**Directions for this task**
Copy the rows below word for word, with nothing changed.

**Data rows**

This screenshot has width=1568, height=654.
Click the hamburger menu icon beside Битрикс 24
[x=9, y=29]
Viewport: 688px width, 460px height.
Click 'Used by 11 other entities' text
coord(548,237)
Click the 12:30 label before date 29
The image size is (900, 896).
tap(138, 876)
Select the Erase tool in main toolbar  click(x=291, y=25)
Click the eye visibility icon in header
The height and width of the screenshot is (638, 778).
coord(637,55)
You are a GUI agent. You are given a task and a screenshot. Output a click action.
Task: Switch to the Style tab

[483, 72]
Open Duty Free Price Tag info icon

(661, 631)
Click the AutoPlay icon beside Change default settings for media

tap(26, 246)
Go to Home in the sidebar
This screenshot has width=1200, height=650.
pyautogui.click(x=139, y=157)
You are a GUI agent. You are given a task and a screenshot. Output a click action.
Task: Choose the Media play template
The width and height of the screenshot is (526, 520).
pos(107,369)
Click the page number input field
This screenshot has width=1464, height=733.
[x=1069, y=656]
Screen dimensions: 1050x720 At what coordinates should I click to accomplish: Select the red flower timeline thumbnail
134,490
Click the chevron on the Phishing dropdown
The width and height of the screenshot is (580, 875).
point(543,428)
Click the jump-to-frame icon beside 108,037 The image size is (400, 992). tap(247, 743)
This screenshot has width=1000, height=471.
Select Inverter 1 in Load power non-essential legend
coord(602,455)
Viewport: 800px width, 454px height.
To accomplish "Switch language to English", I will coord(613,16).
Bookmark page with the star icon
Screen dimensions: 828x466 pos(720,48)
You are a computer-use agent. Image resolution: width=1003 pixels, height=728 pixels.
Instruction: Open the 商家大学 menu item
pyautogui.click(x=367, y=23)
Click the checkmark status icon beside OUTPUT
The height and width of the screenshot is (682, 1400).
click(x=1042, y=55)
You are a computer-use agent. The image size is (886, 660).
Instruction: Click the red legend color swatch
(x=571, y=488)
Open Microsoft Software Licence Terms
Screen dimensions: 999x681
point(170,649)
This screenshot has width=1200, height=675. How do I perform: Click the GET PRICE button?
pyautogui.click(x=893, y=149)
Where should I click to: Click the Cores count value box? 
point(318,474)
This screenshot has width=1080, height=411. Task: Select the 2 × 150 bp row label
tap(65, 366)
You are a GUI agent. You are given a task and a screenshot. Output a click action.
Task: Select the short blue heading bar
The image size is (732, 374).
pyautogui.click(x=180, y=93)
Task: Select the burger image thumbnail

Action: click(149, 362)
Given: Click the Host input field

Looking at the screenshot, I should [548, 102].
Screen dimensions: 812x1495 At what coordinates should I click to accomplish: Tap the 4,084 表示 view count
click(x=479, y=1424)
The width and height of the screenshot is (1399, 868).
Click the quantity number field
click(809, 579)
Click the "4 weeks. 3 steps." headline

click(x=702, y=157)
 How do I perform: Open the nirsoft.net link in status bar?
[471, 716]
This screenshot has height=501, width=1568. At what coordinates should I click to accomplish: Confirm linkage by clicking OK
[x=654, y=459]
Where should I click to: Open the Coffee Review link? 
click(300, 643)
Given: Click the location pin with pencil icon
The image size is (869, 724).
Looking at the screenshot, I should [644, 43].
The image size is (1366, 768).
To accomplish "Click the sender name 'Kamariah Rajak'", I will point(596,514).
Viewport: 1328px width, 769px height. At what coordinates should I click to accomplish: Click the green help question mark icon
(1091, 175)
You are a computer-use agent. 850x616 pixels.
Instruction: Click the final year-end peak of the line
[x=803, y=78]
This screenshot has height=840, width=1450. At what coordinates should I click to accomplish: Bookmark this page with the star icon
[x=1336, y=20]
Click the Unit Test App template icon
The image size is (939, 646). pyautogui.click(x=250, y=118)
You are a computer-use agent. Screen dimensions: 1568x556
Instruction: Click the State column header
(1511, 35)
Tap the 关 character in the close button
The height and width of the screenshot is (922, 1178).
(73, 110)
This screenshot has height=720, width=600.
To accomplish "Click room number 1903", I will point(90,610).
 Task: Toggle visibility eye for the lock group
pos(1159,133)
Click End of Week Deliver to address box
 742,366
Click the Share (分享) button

**Written response**
This screenshot has width=1568, height=654.
Click the hamburger menu icon beside Битрикс 24
[x=9, y=29]
Viewport: 688px width, 460px height.
Click 'Used by 11 other entities' text
coord(548,237)
Click the 12:30 label before date 29
The image size is (900, 896).
tap(138, 876)
Select the Erase tool in main toolbar  click(x=291, y=25)
Click the eye visibility icon in header
The height and width of the screenshot is (638, 778).
coord(637,55)
You are a GUI agent. You are given a task and a screenshot. Output a click action.
Task: Switch to the Style tab

[483, 72]
Open Duty Free Price Tag info icon

(661, 631)
Click the AutoPlay icon beside Change default settings for media

tap(26, 246)
Go to Home in the sidebar
This screenshot has width=1200, height=650.
pyautogui.click(x=139, y=157)
You are a GUI agent. You are given a task and a screenshot. Output a click action.
Task: Choose the Media play template
The width and height of the screenshot is (526, 520).
pos(107,369)
Click the page number input field
This screenshot has width=1464, height=733.
[x=1069, y=656]
Screen dimensions: 1050x720 At what coordinates should I click to accomplish: Select the red flower timeline thumbnail
134,490
Click the chevron on the Phishing dropdown
The width and height of the screenshot is (580, 875).
point(543,428)
Click the jump-to-frame icon beside 108,037 The image size is (400, 992). tap(247, 743)
This screenshot has width=1000, height=471.
Select Inverter 1 in Load power non-essential legend
coord(602,455)
Viewport: 800px width, 454px height.
To accomplish "Switch language to English", I will coord(613,16).
Bookmark page with the star icon
Screen dimensions: 828x466 pos(720,48)
You are a computer-use agent. Image resolution: width=1003 pixels, height=728 pixels.
Instruction: Open the 商家大学 menu item
pyautogui.click(x=367, y=23)
Click the checkmark status icon beside OUTPUT
The height and width of the screenshot is (682, 1400).
click(x=1042, y=55)
You are a computer-use agent. The image size is (886, 660).
Instruction: Click the red legend color swatch
(x=571, y=488)
Open Microsoft Software Licence Terms
Screen dimensions: 999x681
point(170,649)
This screenshot has width=1200, height=675. How do I perform: Click the GET PRICE button?
pyautogui.click(x=893, y=149)
Where should I click to: Click the Cores count value box? 
point(318,474)
This screenshot has width=1080, height=411. Task: Select the 2 × 150 bp row label
tap(65, 366)
You are a GUI agent. You are given a task and a screenshot. Output a click action.
Task: Select the short blue heading bar
The image size is (732, 374).
pyautogui.click(x=180, y=93)
Task: Select the burger image thumbnail

Action: click(149, 362)
Given: Click the Host input field

Looking at the screenshot, I should [548, 102].
Screen dimensions: 812x1495 At what coordinates should I click to accomplish: Tap the 4,084 表示 view count
click(x=479, y=1424)
The width and height of the screenshot is (1399, 868).
Click the quantity number field
click(809, 579)
Click the "4 weeks. 3 steps." headline

click(x=702, y=157)
 How do I perform: Open the nirsoft.net link in status bar?
[471, 716]
This screenshot has height=501, width=1568. At what coordinates should I click to accomplish: Confirm linkage by clicking OK
[x=654, y=459]
Where should I click to: Open the Coffee Review link? 
click(300, 643)
Given: Click the location pin with pencil icon
The image size is (869, 724).
Looking at the screenshot, I should [644, 43].
The image size is (1366, 768).
To accomplish "Click the sender name 'Kamariah Rajak'", I will point(596,514).
Viewport: 1328px width, 769px height. At what coordinates should I click to accomplish: Click the green help question mark icon
(1091, 175)
You are a computer-use agent. 850x616 pixels.
Instruction: Click the final year-end peak of the line
[x=803, y=78]
This screenshot has height=840, width=1450. At what coordinates should I click to accomplish: Bookmark this page with the star icon
[x=1336, y=20]
Click the Unit Test App template icon
The image size is (939, 646). pyautogui.click(x=250, y=118)
You are a computer-use agent. Screen dimensions: 1568x556
Instruction: Click the State column header
(1511, 35)
Tap the 关 character in the close button
The height and width of the screenshot is (922, 1178).
(73, 110)
This screenshot has height=720, width=600.
To accomplish "Click room number 1903", I will point(90,610).
 Task: Toggle visibility eye for the lock group
pos(1159,133)
Click End of Week Deliver to address box
 742,366
Click the Share (分享) button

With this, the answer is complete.